[What the task asks]: Between the line containing "Where should I click to: Toggle" and the line containing "The width and height of the screenshot is (706, 1568)." lies a run of lines; give that run again exactly, with both of those lines, and nothing else from the entries below.

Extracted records
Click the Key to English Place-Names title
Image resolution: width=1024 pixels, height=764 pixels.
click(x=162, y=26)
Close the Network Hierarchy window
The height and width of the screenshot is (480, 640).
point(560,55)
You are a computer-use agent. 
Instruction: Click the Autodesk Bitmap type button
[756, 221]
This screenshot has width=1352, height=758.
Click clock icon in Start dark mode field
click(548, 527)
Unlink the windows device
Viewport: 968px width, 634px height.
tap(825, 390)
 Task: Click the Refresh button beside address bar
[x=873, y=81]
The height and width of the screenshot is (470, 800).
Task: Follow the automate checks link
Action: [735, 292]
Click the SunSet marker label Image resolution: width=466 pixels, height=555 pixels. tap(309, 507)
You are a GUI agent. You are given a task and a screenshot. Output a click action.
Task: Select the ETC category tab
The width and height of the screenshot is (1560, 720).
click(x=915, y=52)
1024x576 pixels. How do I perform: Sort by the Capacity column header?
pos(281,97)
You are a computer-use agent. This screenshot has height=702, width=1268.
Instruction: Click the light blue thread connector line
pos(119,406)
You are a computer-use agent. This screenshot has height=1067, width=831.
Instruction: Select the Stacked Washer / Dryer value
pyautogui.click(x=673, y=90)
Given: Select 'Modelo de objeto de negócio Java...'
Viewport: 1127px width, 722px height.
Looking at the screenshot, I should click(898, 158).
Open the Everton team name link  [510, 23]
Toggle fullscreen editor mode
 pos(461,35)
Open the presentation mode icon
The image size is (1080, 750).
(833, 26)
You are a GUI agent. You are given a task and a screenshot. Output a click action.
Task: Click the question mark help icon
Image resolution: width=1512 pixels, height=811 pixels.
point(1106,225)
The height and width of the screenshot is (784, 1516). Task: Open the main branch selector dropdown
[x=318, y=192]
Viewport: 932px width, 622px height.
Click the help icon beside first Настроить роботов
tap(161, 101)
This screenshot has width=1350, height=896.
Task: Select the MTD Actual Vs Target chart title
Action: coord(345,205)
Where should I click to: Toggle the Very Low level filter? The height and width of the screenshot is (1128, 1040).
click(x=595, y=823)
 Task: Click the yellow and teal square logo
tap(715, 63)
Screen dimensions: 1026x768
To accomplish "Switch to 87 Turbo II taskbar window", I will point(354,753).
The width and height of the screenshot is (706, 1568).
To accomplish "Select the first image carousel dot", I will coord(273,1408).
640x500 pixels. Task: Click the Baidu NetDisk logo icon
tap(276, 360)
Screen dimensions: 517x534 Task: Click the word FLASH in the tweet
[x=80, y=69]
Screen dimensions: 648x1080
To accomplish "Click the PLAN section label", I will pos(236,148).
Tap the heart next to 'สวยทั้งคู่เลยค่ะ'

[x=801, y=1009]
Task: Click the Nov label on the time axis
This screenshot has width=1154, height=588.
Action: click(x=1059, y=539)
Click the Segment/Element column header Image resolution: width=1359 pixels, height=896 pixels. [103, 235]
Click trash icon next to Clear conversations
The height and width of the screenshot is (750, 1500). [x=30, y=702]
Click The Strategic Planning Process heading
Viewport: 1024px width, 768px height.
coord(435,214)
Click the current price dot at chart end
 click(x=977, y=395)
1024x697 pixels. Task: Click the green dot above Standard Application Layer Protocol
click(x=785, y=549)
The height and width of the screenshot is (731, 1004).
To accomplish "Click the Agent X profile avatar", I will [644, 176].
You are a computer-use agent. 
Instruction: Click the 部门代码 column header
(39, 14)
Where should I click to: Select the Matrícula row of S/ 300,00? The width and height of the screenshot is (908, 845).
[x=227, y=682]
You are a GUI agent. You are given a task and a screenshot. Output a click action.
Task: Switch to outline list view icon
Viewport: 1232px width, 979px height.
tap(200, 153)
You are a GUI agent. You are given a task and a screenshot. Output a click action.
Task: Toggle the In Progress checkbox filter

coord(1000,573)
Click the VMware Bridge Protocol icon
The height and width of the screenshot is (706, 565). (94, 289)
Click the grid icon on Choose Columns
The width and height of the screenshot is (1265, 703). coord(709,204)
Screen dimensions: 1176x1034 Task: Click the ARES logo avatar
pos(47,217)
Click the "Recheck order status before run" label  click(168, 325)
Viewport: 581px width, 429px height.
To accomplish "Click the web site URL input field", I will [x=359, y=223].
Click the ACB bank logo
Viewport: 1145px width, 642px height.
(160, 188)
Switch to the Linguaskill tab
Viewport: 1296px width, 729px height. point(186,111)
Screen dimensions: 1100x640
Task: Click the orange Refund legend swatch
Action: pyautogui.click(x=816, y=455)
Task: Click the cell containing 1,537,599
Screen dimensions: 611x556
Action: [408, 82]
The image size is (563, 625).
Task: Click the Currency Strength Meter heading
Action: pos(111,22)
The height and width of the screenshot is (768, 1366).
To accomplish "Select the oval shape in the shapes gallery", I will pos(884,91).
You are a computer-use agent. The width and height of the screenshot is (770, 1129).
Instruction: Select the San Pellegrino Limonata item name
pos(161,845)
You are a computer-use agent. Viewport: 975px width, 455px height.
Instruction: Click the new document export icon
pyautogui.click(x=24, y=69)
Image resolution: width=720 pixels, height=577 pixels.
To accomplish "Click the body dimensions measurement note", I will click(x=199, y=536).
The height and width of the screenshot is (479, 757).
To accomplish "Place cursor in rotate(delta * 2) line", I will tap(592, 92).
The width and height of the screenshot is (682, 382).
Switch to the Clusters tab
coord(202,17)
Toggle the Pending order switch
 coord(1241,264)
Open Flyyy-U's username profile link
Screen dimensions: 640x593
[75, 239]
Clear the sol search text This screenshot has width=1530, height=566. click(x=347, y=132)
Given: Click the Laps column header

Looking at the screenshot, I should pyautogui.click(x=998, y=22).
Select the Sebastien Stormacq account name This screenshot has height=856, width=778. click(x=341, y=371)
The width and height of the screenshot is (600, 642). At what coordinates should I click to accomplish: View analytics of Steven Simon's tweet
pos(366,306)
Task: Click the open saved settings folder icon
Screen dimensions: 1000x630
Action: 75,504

[Answer]:
Where should I click to: Toggle the Very Low level filter? The height and width of the screenshot is (1128, 1040).
click(x=595, y=823)
 Task: Click the yellow and teal square logo
tap(715, 63)
Screen dimensions: 1026x768
To accomplish "Switch to 87 Turbo II taskbar window", I will point(354,753).
The width and height of the screenshot is (706, 1568).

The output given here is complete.